I don't get it. The debt relief and the reforms are unrelated. Reforms are necessary in ANY case. It's just that in addition to reforms, debt relief is needed (and was apparently non-negotiable, which is fucking stupid by Dijsselbloem and Schauble, but also politically inspired: approving debt relief for Greece is political suicide in Germany and Netherlands at the moment).
The Greeks aren't voting yes or no on debt relief. They are voting yes or no on accepting the austerity terms, which to be fair is kinda pointless: all the creditors require some form of reforms to be accepted before any kind of debt relief can be considered, so voting "No" is not going to suddenly put debt relief on the table.

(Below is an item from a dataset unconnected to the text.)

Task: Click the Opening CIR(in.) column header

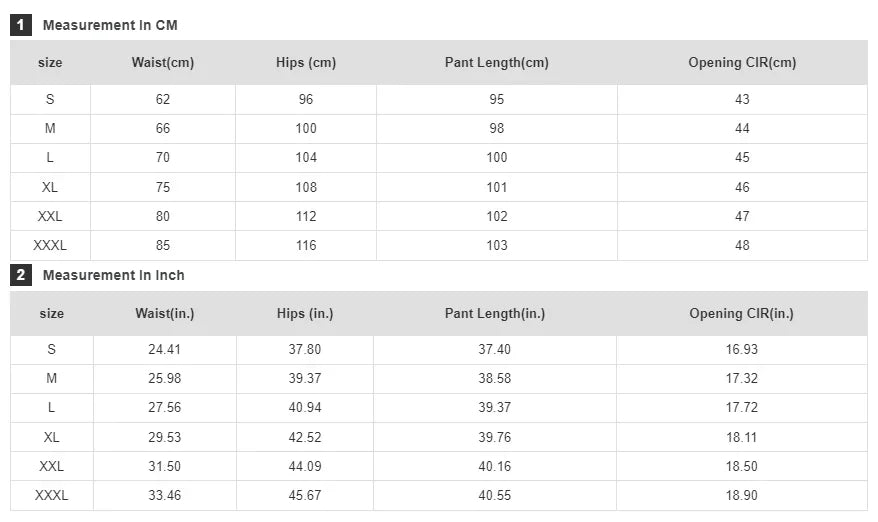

Well, here are some facts:
- Syriza has proposed fiscal measures amounting to 8bn and has largely agreed to almost all creditor demands (including not levying a 12% tax on big profits in favor of cutting pensions a little more). On the reform side (not counting fiscal measures as reform per se), the creditors and Syriza have long been in agreement about all subjects except collective bargaining - and Syriza proposes that Greece adopt a collective bargaining scheme recommended by the ILO and based on worldwide best practices. I have no clue what the hell creditors want here - a scheme found nowhere else in the world that gives ever more power to employers or something like that is my understanding. That takes care of reforms.
- Debt is unsustainable under any scenario, currently, according to the IMF. Previously it was sustainable under the extremely likely scenario of 4.5% primary surpluses and 3% annual growth, which has only happened 3-4 times ever since we measure these things and includes such relevant to Greece situations as oil-rich Norway, Singapore and similar. This was supposed to happen for several decades, mind you. Very sustainable.
- Debt restructuring/write off was never on the table. Best creditors could do was vague promises of looking into it in the future.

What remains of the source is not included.